Even though rare, Patricia had a hematoma after the operation. She now has little lumps on her breast which she thought might be breast cancer. She went through some scary moments with appointments for additional testing. She was advised by her doctor to not do more reconstructions. Women expressed the importance of being presented with the different options and risks and permitting time for decision-making.
Sirkka selected her own surgeon and opted for a TRAM flap, but was not told that a mesh would be placed in her body as part of the procedure. She wished that she had been told about this; when she noticed a lump in her belly, a biopsy was done through the mesh (something that she learned later should not have been done) causing a serious infection. Debbra described how every procedure has its own risks and benefits and how important it is to ask questions or get a second opinion if that can help you.
Well I had done a lot of research because they’re, when they tell you “You have breast cancer and you need to have a mastectomy.” Well that’s it. But then when you decide to have reconstructive surgery, there’s so many. You can have nothing done, or you can have this done, there’s four or five different things you can have done. So, of course, the decision’s all in your hands.
Actually I went back and I looked at my Facebook page. All the pictures I’d put up of me doing stuff and in no picture did my breasts figure as an important part of what I was doing. So I thought well, why not just remove the breasts because that seems like the safest thing to do.
Challenging relationships with health care team
Gaye and Debbra had a surgeon who was rude to them; Gaye decided to find a different surgeon who was more kind and attentive. Debbra felt pushed in opting for implants. She did not feel happy with the results and later thought she should have responded to the red flags she felt with regards to the surgeon's behavior.

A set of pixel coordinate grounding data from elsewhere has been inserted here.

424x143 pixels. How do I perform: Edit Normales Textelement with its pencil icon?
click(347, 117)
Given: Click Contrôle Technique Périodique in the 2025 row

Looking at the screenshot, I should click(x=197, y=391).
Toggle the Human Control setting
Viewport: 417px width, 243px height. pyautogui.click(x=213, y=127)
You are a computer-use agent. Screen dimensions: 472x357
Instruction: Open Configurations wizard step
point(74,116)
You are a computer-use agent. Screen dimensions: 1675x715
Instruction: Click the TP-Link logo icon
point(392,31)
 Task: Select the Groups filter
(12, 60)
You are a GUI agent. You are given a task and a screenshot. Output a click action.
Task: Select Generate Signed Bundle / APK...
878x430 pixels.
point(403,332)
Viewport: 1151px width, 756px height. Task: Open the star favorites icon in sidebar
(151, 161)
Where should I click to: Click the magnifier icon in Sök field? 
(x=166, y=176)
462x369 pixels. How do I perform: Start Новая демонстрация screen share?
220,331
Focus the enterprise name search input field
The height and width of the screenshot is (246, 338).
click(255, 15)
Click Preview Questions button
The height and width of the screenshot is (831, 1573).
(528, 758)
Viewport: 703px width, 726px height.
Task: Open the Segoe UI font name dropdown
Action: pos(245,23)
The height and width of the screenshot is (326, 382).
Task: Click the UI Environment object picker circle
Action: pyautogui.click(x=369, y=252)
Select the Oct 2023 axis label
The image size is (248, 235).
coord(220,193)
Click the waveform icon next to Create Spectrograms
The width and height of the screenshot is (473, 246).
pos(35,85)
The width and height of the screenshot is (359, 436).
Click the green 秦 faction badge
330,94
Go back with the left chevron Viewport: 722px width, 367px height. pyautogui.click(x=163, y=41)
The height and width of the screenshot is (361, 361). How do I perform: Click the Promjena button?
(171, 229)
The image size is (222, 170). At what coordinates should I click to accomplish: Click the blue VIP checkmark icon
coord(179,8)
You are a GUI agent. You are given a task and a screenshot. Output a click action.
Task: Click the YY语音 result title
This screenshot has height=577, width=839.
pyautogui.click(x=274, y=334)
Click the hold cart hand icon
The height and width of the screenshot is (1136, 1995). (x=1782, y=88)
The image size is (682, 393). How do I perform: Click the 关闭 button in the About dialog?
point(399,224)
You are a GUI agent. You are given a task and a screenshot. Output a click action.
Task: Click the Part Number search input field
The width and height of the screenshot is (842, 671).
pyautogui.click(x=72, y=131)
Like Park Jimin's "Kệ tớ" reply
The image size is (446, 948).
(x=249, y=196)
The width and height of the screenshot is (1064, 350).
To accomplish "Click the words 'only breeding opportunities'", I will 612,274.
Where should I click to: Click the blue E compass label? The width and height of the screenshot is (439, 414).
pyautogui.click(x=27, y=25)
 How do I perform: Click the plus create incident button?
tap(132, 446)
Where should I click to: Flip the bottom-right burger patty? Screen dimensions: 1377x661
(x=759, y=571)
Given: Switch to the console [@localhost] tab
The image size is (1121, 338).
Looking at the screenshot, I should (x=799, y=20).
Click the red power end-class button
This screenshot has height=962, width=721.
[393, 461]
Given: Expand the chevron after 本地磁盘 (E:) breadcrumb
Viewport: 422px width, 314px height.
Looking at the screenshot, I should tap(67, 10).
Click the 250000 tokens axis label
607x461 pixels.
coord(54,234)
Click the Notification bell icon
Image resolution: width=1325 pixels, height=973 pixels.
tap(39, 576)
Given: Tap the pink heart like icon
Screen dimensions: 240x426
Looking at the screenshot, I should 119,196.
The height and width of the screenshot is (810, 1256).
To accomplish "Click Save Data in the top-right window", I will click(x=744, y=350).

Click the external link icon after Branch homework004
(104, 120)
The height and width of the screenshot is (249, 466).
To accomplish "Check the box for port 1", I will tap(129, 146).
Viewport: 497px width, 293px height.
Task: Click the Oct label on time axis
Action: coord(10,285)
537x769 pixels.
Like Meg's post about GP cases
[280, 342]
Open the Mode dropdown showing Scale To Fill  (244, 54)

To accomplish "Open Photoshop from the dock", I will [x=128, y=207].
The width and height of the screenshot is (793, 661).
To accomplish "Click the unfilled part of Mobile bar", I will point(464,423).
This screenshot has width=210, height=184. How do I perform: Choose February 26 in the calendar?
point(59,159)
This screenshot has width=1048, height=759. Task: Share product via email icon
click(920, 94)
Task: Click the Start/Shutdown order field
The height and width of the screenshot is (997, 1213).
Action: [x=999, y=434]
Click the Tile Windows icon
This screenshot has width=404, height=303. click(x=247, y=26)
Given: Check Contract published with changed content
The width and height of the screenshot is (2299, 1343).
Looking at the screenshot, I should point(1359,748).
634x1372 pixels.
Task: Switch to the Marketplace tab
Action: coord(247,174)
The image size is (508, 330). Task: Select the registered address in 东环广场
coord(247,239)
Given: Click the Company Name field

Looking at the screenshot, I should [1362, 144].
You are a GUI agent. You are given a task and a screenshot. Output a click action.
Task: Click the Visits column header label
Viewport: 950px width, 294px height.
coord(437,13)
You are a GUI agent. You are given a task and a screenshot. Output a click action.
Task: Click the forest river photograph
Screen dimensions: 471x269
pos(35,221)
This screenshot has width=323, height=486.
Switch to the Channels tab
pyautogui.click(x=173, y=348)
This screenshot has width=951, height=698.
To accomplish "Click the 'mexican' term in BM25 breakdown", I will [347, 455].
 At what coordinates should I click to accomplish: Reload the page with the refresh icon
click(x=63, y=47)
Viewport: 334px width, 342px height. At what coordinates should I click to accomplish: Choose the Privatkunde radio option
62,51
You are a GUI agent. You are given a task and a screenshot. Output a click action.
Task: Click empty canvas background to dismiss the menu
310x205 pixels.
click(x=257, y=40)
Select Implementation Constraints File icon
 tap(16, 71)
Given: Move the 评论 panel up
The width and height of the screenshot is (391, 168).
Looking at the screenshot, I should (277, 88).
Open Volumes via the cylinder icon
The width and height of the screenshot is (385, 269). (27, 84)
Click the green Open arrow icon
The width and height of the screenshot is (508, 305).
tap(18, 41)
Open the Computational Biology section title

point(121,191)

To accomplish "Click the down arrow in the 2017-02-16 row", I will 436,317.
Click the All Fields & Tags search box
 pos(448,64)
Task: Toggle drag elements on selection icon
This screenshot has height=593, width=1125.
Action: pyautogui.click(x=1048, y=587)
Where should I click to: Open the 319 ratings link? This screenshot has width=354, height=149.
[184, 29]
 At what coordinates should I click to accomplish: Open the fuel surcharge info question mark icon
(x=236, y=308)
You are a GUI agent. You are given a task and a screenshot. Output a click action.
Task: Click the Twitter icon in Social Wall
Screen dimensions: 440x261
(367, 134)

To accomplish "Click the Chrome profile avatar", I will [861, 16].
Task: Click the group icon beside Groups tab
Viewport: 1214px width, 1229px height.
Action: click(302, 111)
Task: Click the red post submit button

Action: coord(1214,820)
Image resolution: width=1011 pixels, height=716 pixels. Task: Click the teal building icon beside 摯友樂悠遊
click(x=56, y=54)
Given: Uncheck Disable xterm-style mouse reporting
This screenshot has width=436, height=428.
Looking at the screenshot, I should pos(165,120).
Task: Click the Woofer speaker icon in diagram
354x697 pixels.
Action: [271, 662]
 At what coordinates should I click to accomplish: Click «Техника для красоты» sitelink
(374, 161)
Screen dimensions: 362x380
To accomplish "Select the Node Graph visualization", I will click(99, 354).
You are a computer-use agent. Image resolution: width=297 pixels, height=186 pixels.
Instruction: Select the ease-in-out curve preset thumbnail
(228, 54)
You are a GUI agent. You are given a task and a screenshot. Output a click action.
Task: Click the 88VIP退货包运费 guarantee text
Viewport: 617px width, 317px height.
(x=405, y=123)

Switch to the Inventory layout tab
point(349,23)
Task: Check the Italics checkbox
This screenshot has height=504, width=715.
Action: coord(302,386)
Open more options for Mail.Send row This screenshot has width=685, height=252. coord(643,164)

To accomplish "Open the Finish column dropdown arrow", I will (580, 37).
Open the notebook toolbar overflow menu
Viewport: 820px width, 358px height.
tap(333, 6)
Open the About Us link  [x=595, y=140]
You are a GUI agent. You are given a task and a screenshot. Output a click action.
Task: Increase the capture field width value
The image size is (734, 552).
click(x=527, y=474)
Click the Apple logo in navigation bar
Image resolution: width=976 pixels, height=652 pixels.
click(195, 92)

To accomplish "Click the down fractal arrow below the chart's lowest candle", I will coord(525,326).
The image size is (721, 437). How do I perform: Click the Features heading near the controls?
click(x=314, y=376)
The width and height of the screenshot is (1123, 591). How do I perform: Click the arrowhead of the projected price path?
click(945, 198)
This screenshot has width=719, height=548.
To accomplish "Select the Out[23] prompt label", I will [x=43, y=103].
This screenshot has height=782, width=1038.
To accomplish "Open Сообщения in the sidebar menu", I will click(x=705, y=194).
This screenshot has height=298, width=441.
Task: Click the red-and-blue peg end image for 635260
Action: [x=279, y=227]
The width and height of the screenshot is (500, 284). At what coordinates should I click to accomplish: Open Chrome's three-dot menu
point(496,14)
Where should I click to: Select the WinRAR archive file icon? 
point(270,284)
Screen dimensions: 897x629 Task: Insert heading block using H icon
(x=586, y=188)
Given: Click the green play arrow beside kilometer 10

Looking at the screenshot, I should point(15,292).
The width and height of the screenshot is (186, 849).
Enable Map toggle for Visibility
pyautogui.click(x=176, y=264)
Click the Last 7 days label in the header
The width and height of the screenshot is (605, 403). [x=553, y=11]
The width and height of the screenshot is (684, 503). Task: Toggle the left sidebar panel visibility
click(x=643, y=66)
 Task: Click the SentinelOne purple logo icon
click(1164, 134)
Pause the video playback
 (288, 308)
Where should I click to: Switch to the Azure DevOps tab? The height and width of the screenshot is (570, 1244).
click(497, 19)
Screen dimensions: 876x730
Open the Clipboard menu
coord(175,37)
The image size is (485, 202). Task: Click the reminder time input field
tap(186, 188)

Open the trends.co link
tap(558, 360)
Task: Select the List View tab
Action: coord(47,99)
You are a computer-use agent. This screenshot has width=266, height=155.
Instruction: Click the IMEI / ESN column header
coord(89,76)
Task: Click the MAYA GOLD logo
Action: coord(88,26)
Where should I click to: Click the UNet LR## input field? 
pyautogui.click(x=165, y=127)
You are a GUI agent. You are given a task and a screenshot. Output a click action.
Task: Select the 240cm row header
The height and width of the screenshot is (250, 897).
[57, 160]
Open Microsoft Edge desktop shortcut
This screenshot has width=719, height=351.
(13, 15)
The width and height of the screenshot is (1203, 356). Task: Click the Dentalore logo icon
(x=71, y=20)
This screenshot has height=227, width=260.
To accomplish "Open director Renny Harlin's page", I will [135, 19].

So we’re going to go into reconstruction. So as I said, the first, I guess my first clue to this plastic surgeon that I originally had should have been that he asked why I was here. Obviously he didn’t read my file or anything. I knew nothing about plastic surgery and I really hadn’t had time to really research reconstruction. So he made me feel like it was my responsibility to do all this reconstruction. He really didn’t give me sound options or even viable options. He sort of pushed me into the tissue expanders which is you put a plastic container with a valve underneath your chest muscle to expand it and expand the skin. They can then take those out and put in implants. And you go in for injections every week. Again, not knowing anything, he really over expanded me. I went in for 17 injections and I guess that’s way past where they do it and so that stuff was fine, the injections were fine but he just wouldn’t communicate with me. And there was one point where I had to bring a friend in, to stand at the door. I had my hands over the port sort of things that were over your chest. So I had my hands over my chest, I wouldn’t let him inject me with the saline, because that’s all he needed to do, until he answered my questions. Because he’d come in and then I’d try to ask him a question and he goes “Oh, oh, oh,” And he’d inject and then he’d take off. That’s another trick, put your hands over the ports and they can’t move. And block the door.